Is shifted by v, the image A coincides with the current frame image A ', and as a result, the motion vector v is detected based on the principle that the inter-frame difference in the luminance level of the pixel is the smallest.

This pattern matching method is a determination method based on the fact that there is a correlation between moving images between frames and is based on detecting the difference between pixel signal levels between frames, and detects an optimum motion vector.

Therefore, for each type of motion vector that is possible in the image area, the difference (interframe difference) between the pixel signal level of the current frame and the pixel signal level of the previous frame that are in succession is calculated, and the absolute value The sum of the values is used to evaluate the correlation.

That is, since the motion vector having the smallest sum has the highest correlation, this is set as the correct motion vector for the image area.

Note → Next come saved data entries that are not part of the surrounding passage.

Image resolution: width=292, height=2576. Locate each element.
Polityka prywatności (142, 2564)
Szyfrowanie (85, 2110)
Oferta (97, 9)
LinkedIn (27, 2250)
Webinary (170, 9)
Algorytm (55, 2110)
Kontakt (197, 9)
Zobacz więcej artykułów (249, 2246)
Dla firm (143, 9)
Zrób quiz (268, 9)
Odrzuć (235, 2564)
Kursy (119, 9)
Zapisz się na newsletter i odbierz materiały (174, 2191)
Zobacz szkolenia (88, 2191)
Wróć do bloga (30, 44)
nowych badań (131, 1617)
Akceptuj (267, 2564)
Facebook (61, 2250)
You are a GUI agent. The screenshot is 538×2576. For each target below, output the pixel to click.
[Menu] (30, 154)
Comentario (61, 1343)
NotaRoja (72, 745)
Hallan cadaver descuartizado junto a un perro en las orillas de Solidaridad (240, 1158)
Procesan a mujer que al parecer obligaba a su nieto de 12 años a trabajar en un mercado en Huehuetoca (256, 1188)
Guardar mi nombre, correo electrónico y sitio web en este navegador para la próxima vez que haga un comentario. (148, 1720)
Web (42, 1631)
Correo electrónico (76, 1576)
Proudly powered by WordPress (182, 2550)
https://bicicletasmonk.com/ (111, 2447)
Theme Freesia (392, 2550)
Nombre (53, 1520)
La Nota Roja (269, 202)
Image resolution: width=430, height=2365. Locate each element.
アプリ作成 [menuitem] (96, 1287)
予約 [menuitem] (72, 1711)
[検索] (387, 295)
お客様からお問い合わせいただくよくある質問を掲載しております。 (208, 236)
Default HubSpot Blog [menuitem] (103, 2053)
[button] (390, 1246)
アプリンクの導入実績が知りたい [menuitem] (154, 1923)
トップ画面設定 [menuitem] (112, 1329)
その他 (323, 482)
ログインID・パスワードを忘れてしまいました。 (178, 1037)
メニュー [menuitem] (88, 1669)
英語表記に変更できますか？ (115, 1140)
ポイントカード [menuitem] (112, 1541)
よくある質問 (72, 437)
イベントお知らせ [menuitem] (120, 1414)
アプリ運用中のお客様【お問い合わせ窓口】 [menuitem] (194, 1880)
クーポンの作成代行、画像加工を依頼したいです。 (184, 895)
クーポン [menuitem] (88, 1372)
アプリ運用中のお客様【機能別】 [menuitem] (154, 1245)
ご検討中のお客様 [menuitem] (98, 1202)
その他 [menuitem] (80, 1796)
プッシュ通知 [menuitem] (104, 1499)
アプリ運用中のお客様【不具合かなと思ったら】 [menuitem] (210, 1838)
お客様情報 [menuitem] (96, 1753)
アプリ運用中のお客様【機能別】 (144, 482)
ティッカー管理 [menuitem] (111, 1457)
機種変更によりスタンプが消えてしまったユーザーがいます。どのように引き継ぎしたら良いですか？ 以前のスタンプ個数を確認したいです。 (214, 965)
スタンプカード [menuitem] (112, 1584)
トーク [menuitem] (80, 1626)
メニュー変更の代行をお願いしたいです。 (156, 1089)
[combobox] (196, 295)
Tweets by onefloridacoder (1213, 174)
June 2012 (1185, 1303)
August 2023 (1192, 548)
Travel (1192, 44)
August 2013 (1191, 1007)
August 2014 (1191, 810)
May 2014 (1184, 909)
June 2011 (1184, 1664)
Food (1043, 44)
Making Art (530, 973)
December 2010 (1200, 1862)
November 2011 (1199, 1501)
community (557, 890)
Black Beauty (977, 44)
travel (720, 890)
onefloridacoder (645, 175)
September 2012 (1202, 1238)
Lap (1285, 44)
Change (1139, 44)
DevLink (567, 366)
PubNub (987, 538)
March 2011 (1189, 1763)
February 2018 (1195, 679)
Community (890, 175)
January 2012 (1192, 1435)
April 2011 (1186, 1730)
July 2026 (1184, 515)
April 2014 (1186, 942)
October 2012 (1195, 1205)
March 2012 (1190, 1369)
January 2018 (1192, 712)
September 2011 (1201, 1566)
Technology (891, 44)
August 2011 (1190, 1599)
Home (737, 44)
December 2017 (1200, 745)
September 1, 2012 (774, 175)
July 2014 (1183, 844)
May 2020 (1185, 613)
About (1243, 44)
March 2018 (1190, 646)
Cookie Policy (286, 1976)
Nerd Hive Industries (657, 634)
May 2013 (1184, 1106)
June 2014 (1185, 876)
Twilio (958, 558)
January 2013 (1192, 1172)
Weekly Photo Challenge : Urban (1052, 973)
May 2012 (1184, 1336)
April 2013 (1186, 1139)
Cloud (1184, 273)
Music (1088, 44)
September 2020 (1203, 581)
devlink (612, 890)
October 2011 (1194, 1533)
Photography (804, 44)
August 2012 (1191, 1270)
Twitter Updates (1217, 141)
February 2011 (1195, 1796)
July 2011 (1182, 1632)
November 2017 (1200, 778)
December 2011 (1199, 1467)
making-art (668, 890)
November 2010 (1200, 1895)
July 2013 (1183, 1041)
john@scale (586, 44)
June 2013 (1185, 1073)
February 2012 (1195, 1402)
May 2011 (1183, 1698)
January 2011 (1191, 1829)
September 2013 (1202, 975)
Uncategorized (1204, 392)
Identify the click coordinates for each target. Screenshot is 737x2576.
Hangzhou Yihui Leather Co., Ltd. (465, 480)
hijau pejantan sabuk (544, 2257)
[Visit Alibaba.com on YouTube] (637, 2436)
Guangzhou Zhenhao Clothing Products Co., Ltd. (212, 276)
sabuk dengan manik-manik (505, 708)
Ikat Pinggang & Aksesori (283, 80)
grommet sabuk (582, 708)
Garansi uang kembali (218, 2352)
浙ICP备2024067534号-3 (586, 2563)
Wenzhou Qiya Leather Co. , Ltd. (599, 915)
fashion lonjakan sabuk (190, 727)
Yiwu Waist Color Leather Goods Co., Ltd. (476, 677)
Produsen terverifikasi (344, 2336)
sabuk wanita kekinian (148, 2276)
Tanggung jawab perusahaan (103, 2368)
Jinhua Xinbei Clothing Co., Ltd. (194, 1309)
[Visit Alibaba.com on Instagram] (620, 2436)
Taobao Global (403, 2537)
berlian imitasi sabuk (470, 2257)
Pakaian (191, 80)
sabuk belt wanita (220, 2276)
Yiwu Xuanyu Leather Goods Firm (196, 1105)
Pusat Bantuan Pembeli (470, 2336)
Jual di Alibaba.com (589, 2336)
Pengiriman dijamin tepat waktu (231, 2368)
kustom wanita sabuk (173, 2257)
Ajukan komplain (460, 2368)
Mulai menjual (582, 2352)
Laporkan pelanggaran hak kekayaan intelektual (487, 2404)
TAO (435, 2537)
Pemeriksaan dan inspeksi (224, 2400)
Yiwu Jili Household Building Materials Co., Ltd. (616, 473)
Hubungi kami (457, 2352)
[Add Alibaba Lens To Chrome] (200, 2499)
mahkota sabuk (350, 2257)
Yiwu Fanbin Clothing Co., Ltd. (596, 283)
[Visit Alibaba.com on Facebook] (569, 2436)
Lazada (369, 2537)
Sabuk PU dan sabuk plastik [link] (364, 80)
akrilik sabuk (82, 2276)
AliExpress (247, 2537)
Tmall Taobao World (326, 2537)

On the other hand, when the hardware is used to perform the calculation using all the pixels in the frame, the scale of the device becomes unnecessarily large. Therefore, regarding the pixel of the sub-sampled point called the representative point, Only arithmetic processing.

That is, conventionally, the motion vector is detected by the configuration shown in FIG. 3, and the state of the vector detection region and the representative points are shown in FIG.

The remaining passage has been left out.